Insights from this year's DMEXCO Conference
We were among the 40,000 visitors (10,000 more than last year) that descended on Cologne last week to attend the Digital Marketing Expo & Conference (DMEXCO). The event, which gathers decision-makers from digital business, marketing and innovation, hosted 1,000 exhibitors and 170 start-ups this year. So, judging purely by numbers, the DMEXCO 2018 was a great success. However, did the conference content meet expectations? What were the major topics that were addressed? And did the various presentations, workshops and panel discussions provide any added value for its visitors?
The motto of the event, "TAKE C.A.R.E.“, speaks to the spirit of the DMEXCO as one of the biggest marketing conferences/expos in the world. It stands for:
C = Curiosity
A = Action
R = Responsibility
E = Experience
After two days immersed in the world of marketing, we basically took away two key messages: The first one is rather simple and in line with DMEXCO's overarching motto, i.e.
Who is it companies should TAKE CARE of? – Well, their customers!
And how should they do this?
- By being CURIOUS – What do customers want? What are they saying? And more importantly, what are their actions, interactions and behaviors saying?
- By being pro-ACTIVE – Companies are interacting with their clients on personal levels, creating stories and conversations that include customers in their core strategies.
- By taking RESPONSIBILITY – Whether this be with data protection or customer service, companies are seeing that transparency and accountability can go a long way in generating customer loyalty.
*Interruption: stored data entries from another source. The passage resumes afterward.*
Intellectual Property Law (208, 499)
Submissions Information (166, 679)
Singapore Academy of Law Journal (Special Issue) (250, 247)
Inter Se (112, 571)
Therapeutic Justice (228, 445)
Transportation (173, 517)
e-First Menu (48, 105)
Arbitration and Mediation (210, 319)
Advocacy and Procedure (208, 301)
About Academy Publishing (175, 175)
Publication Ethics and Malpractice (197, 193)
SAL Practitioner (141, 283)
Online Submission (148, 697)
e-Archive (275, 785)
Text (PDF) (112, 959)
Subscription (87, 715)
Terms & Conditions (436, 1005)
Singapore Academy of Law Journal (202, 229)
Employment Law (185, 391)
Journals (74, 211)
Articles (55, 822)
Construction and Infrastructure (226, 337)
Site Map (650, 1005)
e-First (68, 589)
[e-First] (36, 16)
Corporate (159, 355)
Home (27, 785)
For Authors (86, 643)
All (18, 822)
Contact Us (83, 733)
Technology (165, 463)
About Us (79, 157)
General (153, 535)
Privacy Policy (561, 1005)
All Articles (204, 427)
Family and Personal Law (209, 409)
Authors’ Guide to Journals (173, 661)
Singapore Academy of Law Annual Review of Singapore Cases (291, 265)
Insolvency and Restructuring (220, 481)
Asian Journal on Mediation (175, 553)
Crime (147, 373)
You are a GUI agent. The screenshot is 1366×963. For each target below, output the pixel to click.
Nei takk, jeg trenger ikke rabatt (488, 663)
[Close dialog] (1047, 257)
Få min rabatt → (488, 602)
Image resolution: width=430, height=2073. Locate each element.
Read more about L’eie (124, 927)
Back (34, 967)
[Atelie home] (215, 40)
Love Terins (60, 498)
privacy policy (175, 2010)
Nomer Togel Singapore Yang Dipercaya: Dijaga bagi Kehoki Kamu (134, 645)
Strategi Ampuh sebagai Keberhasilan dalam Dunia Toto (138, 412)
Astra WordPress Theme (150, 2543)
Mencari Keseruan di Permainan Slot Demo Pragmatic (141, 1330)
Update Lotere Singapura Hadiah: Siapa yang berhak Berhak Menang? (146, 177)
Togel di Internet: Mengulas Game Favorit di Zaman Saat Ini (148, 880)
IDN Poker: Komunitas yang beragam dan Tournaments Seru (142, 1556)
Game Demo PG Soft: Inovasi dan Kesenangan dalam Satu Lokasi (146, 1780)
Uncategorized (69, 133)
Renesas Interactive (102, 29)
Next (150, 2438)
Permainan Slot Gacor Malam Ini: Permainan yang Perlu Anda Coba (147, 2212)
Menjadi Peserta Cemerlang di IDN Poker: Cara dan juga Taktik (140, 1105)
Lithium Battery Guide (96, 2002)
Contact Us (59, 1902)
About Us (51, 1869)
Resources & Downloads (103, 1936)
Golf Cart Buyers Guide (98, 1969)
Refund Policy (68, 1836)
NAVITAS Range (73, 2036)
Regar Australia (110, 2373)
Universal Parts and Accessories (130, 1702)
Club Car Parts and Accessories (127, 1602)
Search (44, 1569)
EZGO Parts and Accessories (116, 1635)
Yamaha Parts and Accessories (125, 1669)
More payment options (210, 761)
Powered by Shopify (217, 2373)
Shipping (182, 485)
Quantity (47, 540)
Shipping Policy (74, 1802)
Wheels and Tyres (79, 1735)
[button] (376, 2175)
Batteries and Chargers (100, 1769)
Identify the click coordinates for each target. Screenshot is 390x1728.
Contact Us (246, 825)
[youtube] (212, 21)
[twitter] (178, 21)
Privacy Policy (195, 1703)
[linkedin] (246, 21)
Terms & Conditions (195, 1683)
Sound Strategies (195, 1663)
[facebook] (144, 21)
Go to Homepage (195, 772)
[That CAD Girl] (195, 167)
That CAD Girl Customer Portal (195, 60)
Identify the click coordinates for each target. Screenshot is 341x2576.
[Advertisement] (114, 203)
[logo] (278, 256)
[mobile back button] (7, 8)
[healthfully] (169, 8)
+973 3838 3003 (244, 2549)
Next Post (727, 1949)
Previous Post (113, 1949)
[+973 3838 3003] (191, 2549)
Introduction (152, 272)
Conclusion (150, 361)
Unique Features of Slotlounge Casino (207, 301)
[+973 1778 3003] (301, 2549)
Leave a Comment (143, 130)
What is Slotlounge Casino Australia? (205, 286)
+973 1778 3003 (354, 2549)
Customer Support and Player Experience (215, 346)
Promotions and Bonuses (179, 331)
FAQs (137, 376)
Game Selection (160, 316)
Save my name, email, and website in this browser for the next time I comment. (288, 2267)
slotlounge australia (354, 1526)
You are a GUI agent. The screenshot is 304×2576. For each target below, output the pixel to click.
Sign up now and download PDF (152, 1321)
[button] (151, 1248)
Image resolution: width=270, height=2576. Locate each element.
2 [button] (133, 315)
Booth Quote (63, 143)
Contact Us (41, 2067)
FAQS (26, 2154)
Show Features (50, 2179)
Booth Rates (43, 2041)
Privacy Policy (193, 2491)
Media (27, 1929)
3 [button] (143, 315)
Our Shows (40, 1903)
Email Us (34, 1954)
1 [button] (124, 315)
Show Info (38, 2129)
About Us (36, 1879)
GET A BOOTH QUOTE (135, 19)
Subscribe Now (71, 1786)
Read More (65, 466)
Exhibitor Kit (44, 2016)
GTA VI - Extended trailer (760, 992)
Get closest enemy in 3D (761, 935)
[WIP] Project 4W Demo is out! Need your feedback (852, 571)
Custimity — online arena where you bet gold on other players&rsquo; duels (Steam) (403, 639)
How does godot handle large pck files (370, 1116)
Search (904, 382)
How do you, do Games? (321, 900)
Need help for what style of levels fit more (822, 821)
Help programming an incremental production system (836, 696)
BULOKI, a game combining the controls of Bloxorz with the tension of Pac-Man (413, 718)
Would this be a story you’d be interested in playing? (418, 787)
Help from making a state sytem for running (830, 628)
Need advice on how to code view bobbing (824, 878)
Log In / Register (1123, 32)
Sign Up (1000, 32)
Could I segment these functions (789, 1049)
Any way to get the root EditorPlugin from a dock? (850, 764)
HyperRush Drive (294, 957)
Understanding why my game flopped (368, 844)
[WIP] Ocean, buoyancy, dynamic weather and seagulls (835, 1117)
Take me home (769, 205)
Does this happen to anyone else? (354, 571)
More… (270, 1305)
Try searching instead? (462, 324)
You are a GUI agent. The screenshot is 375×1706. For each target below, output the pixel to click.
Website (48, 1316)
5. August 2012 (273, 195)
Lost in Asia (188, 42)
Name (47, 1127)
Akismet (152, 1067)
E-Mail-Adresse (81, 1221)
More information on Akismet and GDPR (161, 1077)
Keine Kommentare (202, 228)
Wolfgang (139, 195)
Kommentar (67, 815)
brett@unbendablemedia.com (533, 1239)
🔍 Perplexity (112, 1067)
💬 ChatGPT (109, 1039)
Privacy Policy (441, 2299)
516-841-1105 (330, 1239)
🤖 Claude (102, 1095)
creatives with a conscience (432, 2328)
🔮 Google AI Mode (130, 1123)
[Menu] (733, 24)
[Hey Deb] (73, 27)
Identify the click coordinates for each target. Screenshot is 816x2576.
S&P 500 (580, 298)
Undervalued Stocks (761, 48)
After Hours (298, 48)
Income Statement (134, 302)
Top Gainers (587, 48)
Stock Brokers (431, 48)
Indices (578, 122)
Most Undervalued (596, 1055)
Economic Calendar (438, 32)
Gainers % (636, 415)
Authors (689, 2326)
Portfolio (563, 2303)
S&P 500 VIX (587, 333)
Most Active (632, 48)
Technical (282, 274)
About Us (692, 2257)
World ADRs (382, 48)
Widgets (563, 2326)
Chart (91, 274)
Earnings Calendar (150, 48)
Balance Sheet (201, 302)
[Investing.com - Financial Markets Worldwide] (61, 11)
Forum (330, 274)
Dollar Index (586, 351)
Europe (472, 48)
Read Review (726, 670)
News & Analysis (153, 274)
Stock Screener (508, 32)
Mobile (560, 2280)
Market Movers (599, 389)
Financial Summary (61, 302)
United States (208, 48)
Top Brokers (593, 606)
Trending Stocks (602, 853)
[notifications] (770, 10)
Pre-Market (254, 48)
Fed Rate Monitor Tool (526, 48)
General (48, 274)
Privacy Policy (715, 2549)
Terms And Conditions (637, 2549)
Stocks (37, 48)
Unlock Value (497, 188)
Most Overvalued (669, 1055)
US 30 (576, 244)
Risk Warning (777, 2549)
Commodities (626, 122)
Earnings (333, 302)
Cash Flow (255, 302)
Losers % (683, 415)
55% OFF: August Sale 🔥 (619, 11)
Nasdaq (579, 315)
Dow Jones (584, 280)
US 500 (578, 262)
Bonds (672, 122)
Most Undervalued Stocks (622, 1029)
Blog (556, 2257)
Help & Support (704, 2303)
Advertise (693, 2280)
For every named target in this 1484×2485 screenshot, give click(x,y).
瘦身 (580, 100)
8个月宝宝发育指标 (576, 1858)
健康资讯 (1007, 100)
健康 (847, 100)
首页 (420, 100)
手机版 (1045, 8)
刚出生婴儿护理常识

- By enabling EXPERIENCE – Brands are moving away from simple marketing of products and services; instead, they are selling experiences using deep customer insights to identify interactive campaigns that resonate with consumers on a sensorial level.
The second insight was very apparent throughout the entire conference:
We can no longer speak separately of marketing and technology – that distinguishing border has all but disappeared. The core of the DMEXCO was not to learn solely about new technologies, but rather to learn how marketers can use these technologies in combination with human creativity to create the best customer experience possible. There were, however, three major trends that could be seen throughout the event:
Artificial intelligence (AI)
Everywhere you turned, AI was on display. Almost every speaker mentioned AI, at least in passing. Though not yet fully developed, artificial intelligence technologies are providing solutions for marketers to more efficiently perform their core tasks and achieve goals. While it has become common knowledge that AI’s use can lift administrative loads, be instrumental in analyzing vast amounts of data and facilitating decision making, many exhibitors and presenters at the DMEXCO seemed to take an alternative approach to presenting AI.
Artificial intelligence was on display as an aid to creativity rather than a hindrance. We saw AI generating paintings and art for display, used to scan music to create your perfect playlist or transforming design programs to turn a simple sketch into a fully formed piece of creative content. At the DMEXCO, artificial intelligence definitely took a step out of its image as purely a number-crunching technology into a designer's companion with the capacity to change how creative departments visualize content that resonates with audiences.
Throughout the DMEXCO, it was apparent that blockchain could enable new business potential, an insight that seems to have reached a large number of companies. The major reason blockchain has reached this level of popularity (or acceptance) has been associated with the strong decline of the notorious crypto currency Bitcoin. With the hype around the topic of Bitcoin declining, companies are coming to see the real potential of the underlying technology, blockchain. The technology, with its decentralized structure, has the capacity to elevate the customer experience – and this applies to almost all sectors.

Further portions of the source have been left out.